Sunday, May 29, 2011

Converting a Probablity Matrix into a set of Linear Equations in R

This entry was from another blog entry of mine but I have migrated it over to this blog as I find that it is relevant to something that I am working on for eCommerce capacity analysis where probability matrices might work out very nicely.

The case study that I have started working on is in Chapter 8: Case Study IV: An E-Business Service.

The author provides us with a Customer Behavior Model Graph of a website:



From this graph we can create a set of linear equations that describes the number of visits to each page of the system presented in the CBMG (seen above). Taking a closer look at the graph we can see that there are probabilities of transitioning between one page to another. For example, the probability of moving from the Home Page (h) to the Login (g) is Phg. The probability of moving from the Login (g) page to the Search (s) page is Psg.

Using these probabilities we can create a set of linear equations to describe the number of visits to each page in the system based upon the number of visits into the entry of the system. In this case, there is only one way into the system and that is via the Entry (e) page.

We can look at the graph and manually derive the linear equations. For example, we can easily see that Vh = Peh*Ve. We can also see that Vg = Phg*Vh + Psg*Vs + Pvg*Vv. Doing this we eventually come up with eight linear equations that we can then solve. (The equations are listed on page 208 of Performance by Design: Computer Capacity Planning By Example).

The authors of the book provide us with all the probabilities in the form of a Matrix of Transition Probabilities on page 209. Here is that matrix:


                       (e)     (h)   (s)   (v)   (g)   (c)   (b)   (x)

Entry (e) 0 1 0 0 0 0 0 0
Home (h) 0 0 0.7 0 0.1 0 0 0.2
Search (s) 0 0 0.4 0.2 0.15 0 0 0.25
View Bids (v) 0 0 0 0 0.65 0 0 0.35
Login (g) 0 0 0 0 0 0.3 0.6 0.1
Create Auction (c) 0 0 0 0 0 0 0 1
Place Bid (b) 0 0 0 0 0 0 0 1
Exit (x) 0 0 0 0 0 0 0 0


So we can take those values found in the transition matrix and eventually gonkulate all the visits to each page. Although the transition matrix is provided by the author it is easy enough to re-create this matrix from web logs for a site.
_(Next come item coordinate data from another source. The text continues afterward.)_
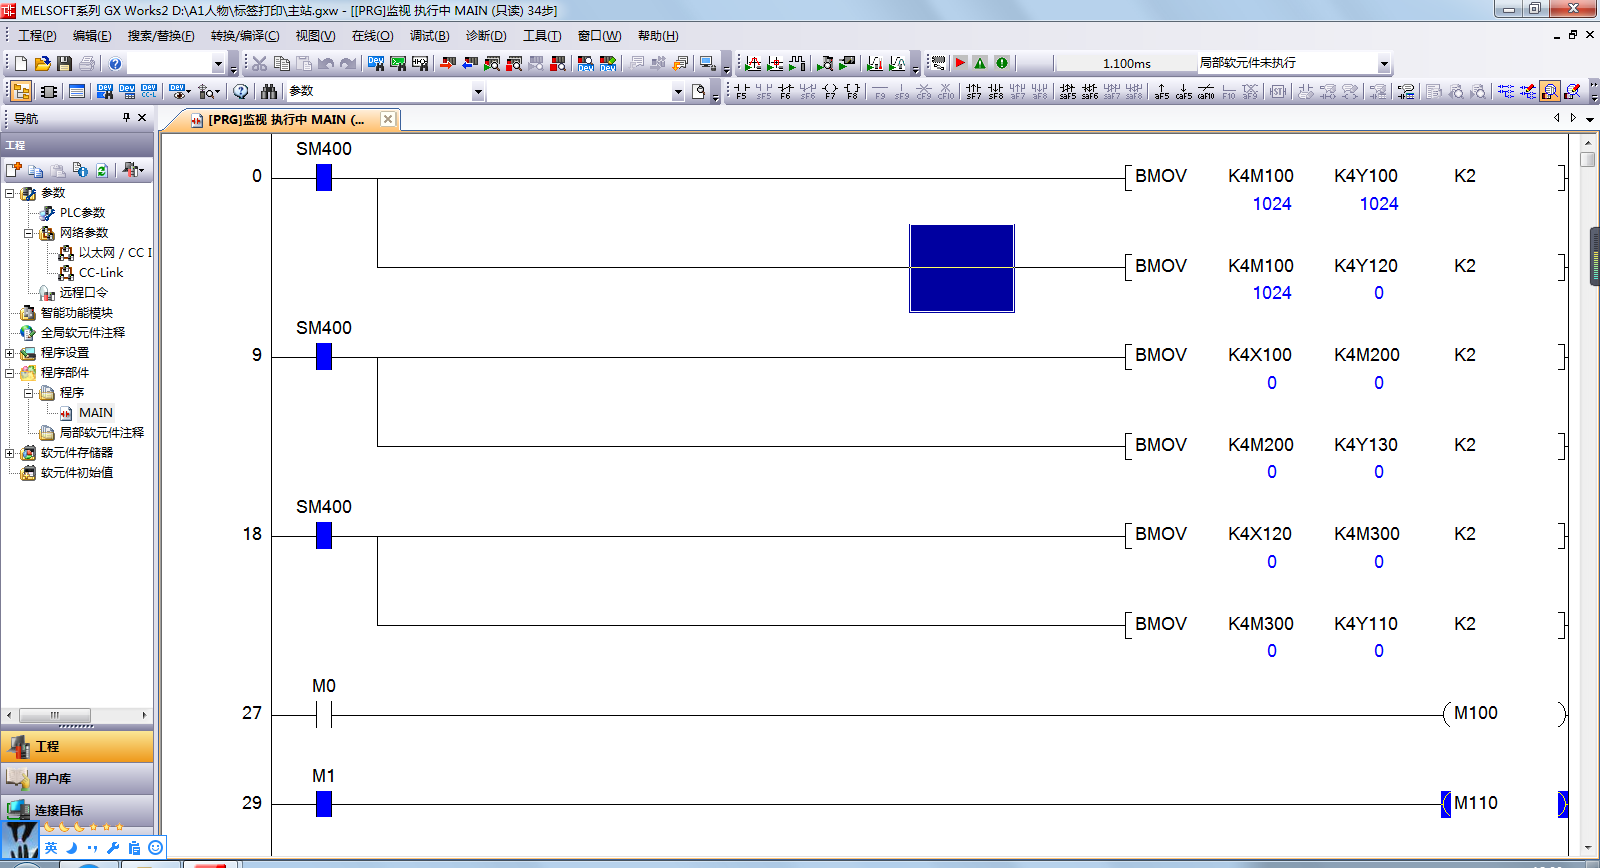Open the 调试(B) menu
Screen dimensions: 1600x868
pos(429,36)
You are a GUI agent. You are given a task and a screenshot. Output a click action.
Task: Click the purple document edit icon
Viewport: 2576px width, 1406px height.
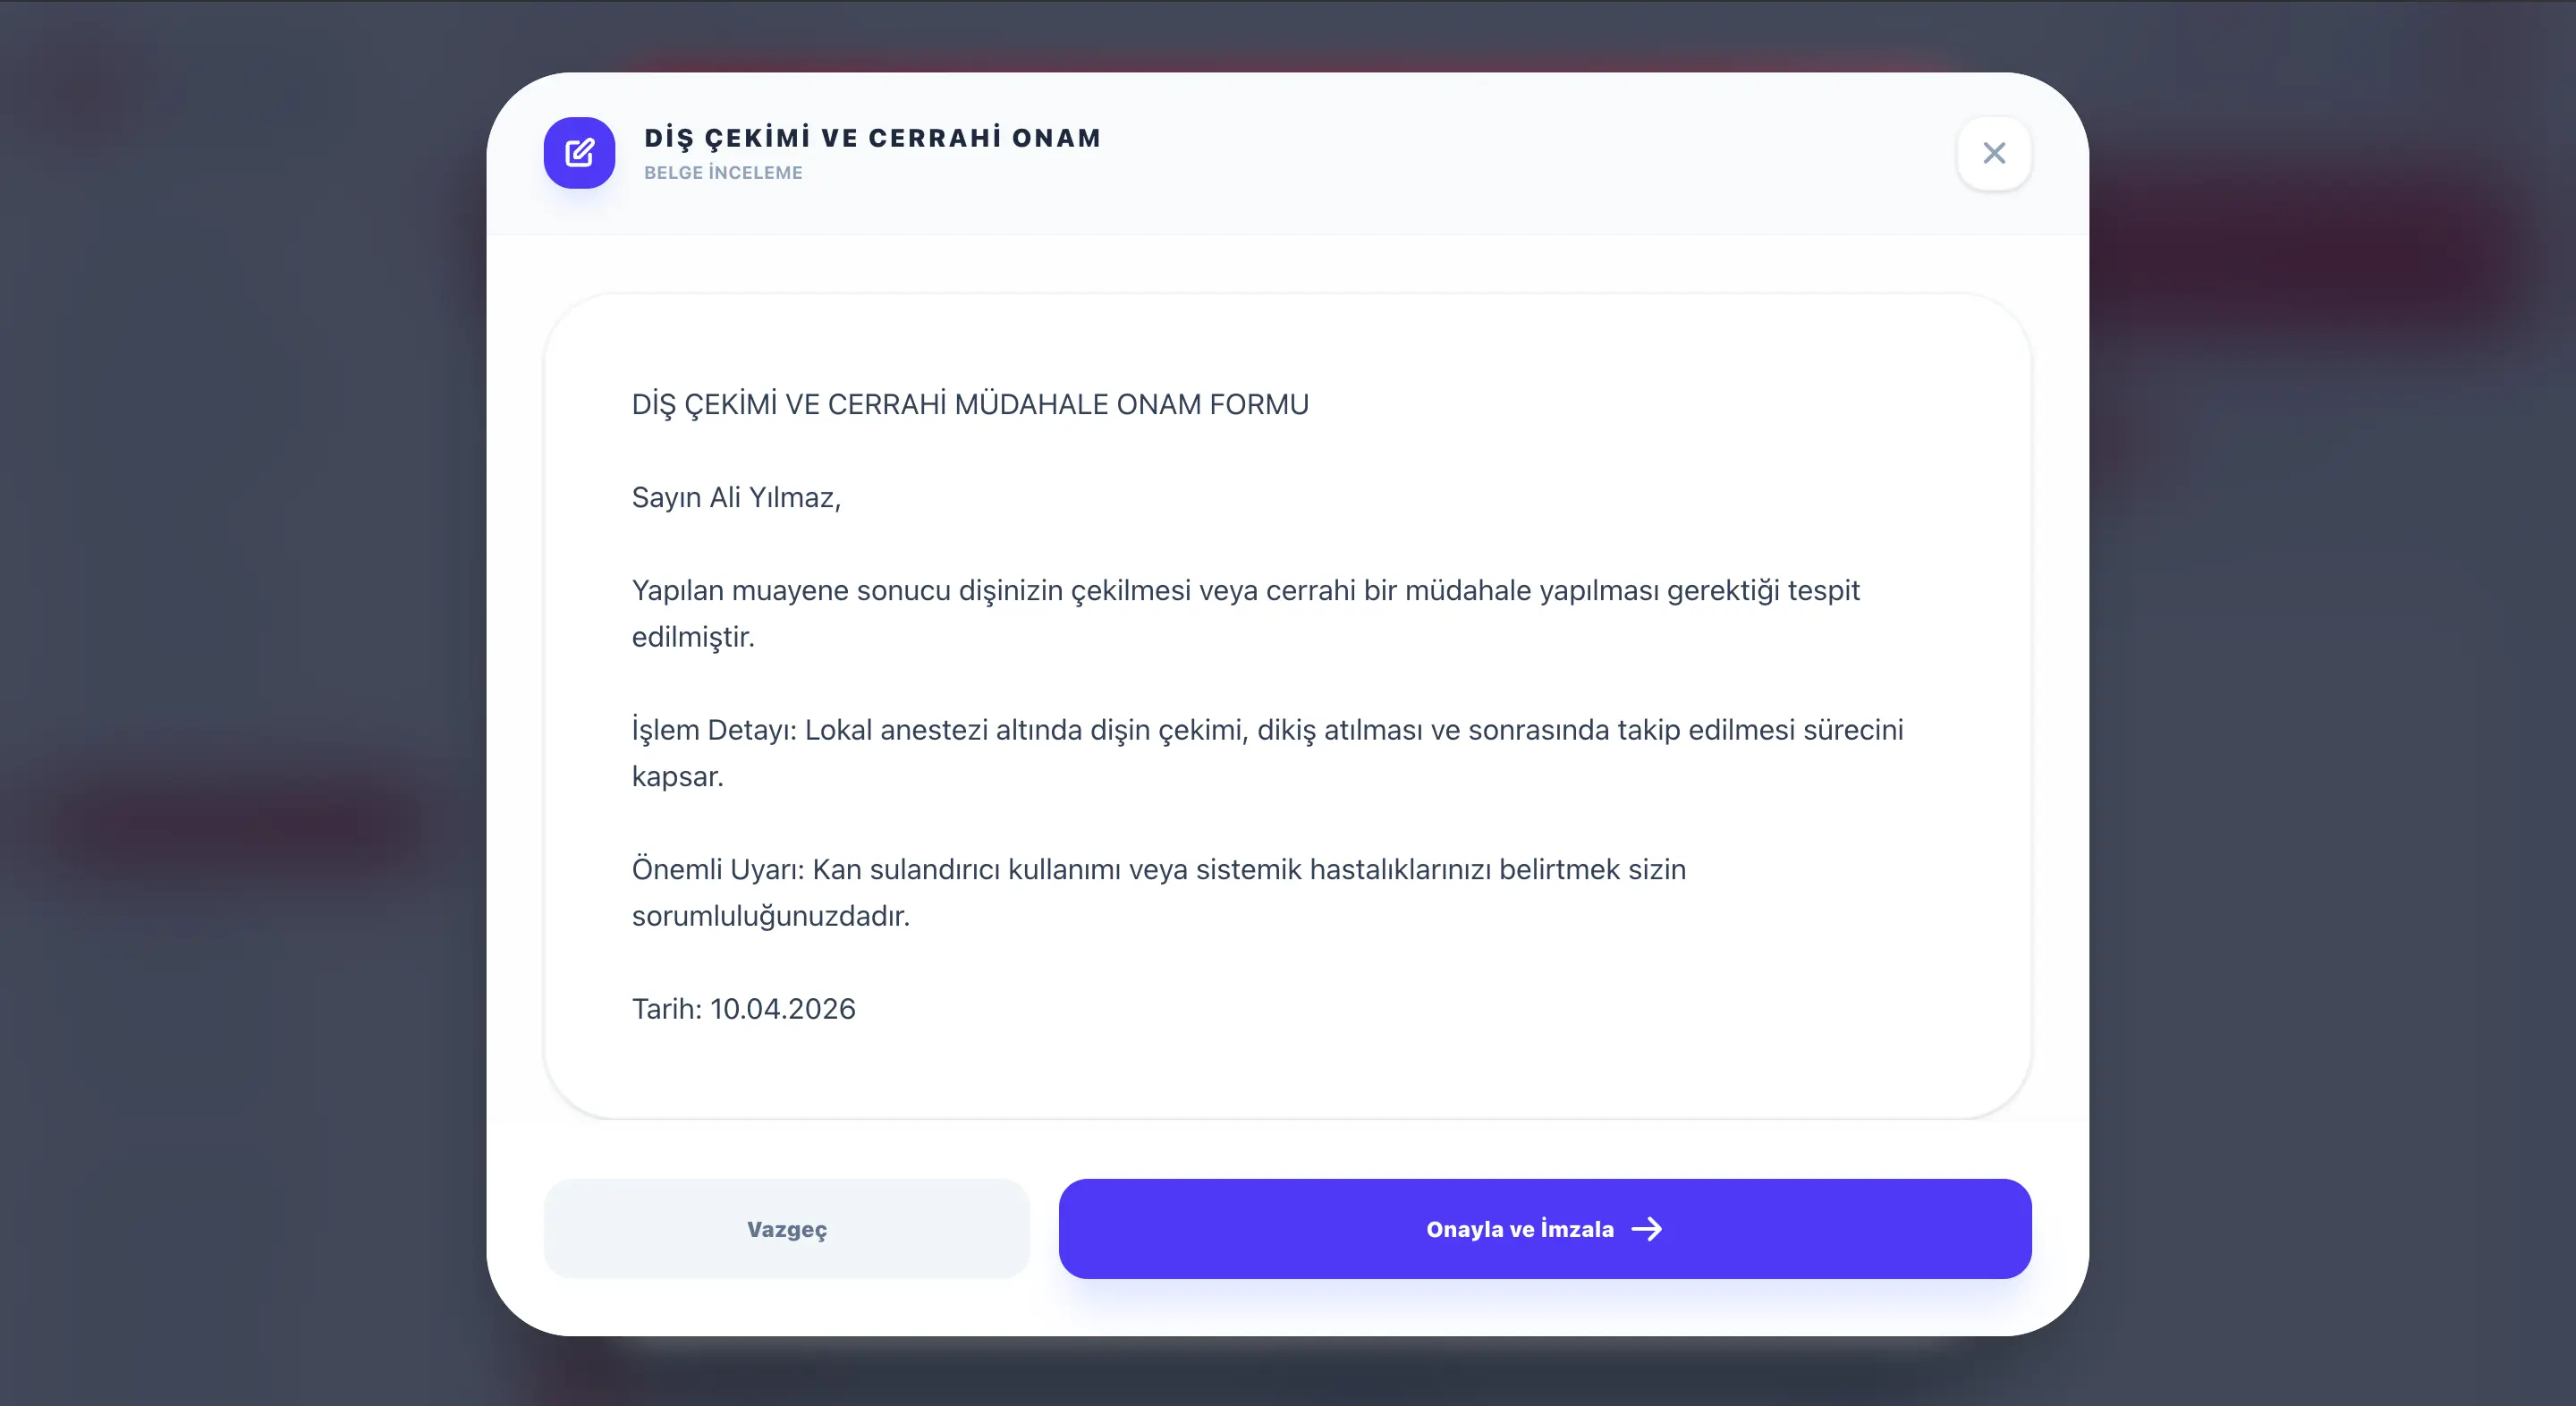pos(579,153)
There's bound to be a way of backing the transition matrix into the set of linear equations that can easily be solved in R (or any other method that can solve linear equations).
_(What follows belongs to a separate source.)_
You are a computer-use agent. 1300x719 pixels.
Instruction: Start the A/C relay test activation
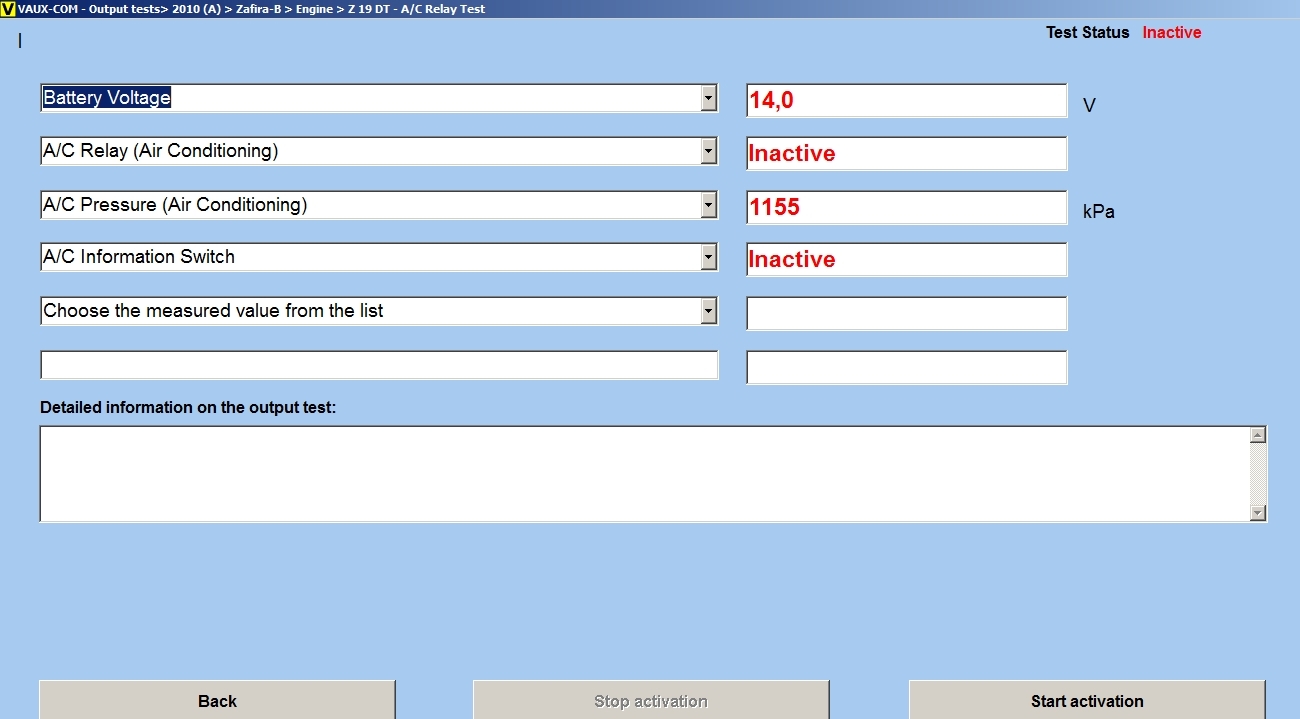point(1087,700)
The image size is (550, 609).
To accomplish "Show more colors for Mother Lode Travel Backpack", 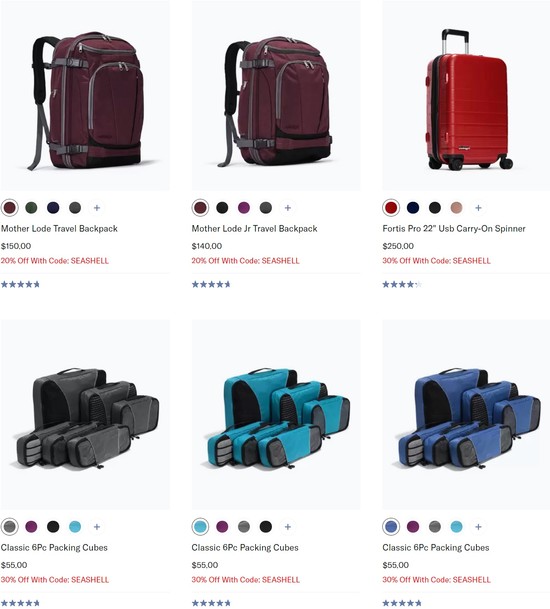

This is how I backed out the equations by hand. I know that the transition matrix has from "from" pages down the rows and the "to" along the columns. So for example, if I wanted to figure out the equation for the Vs I would work down the column and use the coefficients of the transition matrix as multipliers for the V variables.

For example, with the 3rd column with solving for Vs:

The third column of the transition matrix is:


   (s)

(e) 0
(h) 0.7
(s) 0.4
(v) 0
(g) 0
(c) 0
(b) 0
(x) 0


So to solve for Vs:

Vs = 0*Ve + 0.7*Vh + 0.4Vs + 0*Vv + 0*Vg + 0*Vc + 0*Vb + 0*Vx

Notice that we have a Vs on both sides of the equal sign. This corresponds to the loop on the Search node.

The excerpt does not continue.